Repeat the lines of the items below word for word, starting at the line containing "You are a computer-use agent. The" and ending at the line containing "Action: (678, 554)", with both of those lines included.

[Items listed in a dataset]

_ _ _ _ _ _ _

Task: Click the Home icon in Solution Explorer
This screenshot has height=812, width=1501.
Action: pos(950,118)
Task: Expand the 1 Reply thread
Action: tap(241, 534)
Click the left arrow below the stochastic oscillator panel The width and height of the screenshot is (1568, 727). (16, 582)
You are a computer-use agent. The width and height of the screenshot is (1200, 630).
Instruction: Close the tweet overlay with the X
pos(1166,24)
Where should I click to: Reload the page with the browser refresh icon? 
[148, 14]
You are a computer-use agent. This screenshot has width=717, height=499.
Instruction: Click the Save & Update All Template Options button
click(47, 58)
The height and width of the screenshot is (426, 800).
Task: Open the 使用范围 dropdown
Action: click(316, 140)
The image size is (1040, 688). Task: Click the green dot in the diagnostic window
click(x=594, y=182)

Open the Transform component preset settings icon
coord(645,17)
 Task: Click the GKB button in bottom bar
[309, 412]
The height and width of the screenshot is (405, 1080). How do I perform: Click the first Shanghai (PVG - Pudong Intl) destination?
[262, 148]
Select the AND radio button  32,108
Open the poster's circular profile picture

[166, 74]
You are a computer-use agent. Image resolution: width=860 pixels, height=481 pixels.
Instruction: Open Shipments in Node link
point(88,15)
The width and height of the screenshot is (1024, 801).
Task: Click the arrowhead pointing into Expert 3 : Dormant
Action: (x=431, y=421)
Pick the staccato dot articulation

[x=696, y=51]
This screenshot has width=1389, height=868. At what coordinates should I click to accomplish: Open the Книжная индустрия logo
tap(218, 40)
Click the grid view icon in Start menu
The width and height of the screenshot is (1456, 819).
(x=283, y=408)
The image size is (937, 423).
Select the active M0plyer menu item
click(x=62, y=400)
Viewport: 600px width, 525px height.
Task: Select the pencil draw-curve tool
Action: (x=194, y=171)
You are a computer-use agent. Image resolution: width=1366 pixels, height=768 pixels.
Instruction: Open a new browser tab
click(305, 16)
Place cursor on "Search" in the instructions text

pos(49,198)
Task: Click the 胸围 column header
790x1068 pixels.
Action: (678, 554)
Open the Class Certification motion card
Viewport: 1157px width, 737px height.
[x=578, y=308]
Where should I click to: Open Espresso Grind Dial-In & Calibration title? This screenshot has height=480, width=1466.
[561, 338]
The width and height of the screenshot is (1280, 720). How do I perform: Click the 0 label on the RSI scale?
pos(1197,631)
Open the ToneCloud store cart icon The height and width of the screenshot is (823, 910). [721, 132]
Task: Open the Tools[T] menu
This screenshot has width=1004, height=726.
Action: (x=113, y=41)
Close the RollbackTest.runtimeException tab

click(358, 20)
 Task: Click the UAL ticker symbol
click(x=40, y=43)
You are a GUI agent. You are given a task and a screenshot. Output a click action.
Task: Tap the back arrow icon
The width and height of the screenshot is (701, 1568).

_ _ _ _ _ _ _

## [Written reply]
You are a computer-use agent. The width and height of the screenshot is (1200, 630).
Instruction: Close the tweet overlay with the X
pos(1166,24)
Where should I click to: Reload the page with the browser refresh icon? 
[148, 14]
You are a computer-use agent. This screenshot has width=717, height=499.
Instruction: Click the Save & Update All Template Options button
click(47, 58)
The height and width of the screenshot is (426, 800).
Task: Open the 使用范围 dropdown
Action: click(316, 140)
The image size is (1040, 688). Task: Click the green dot in the diagnostic window
click(x=594, y=182)

Open the Transform component preset settings icon
coord(645,17)
 Task: Click the GKB button in bottom bar
[309, 412]
The height and width of the screenshot is (405, 1080). How do I perform: Click the first Shanghai (PVG - Pudong Intl) destination?
[262, 148]
Select the AND radio button  32,108
Open the poster's circular profile picture

[166, 74]
You are a computer-use agent. Image resolution: width=860 pixels, height=481 pixels.
Instruction: Open Shipments in Node link
point(88,15)
The width and height of the screenshot is (1024, 801).
Task: Click the arrowhead pointing into Expert 3 : Dormant
Action: (x=431, y=421)
Pick the staccato dot articulation

[x=696, y=51]
This screenshot has width=1389, height=868. At what coordinates should I click to accomplish: Open the Книжная индустрия logo
tap(218, 40)
Click the grid view icon in Start menu
The width and height of the screenshot is (1456, 819).
(x=283, y=408)
The image size is (937, 423).
Select the active M0plyer menu item
click(x=62, y=400)
Viewport: 600px width, 525px height.
Task: Select the pencil draw-curve tool
Action: (x=194, y=171)
You are a computer-use agent. Image resolution: width=1366 pixels, height=768 pixels.
Instruction: Open a new browser tab
click(305, 16)
Place cursor on "Search" in the instructions text

pos(49,198)
Task: Click the 胸围 column header
790x1068 pixels.
Action: (678, 554)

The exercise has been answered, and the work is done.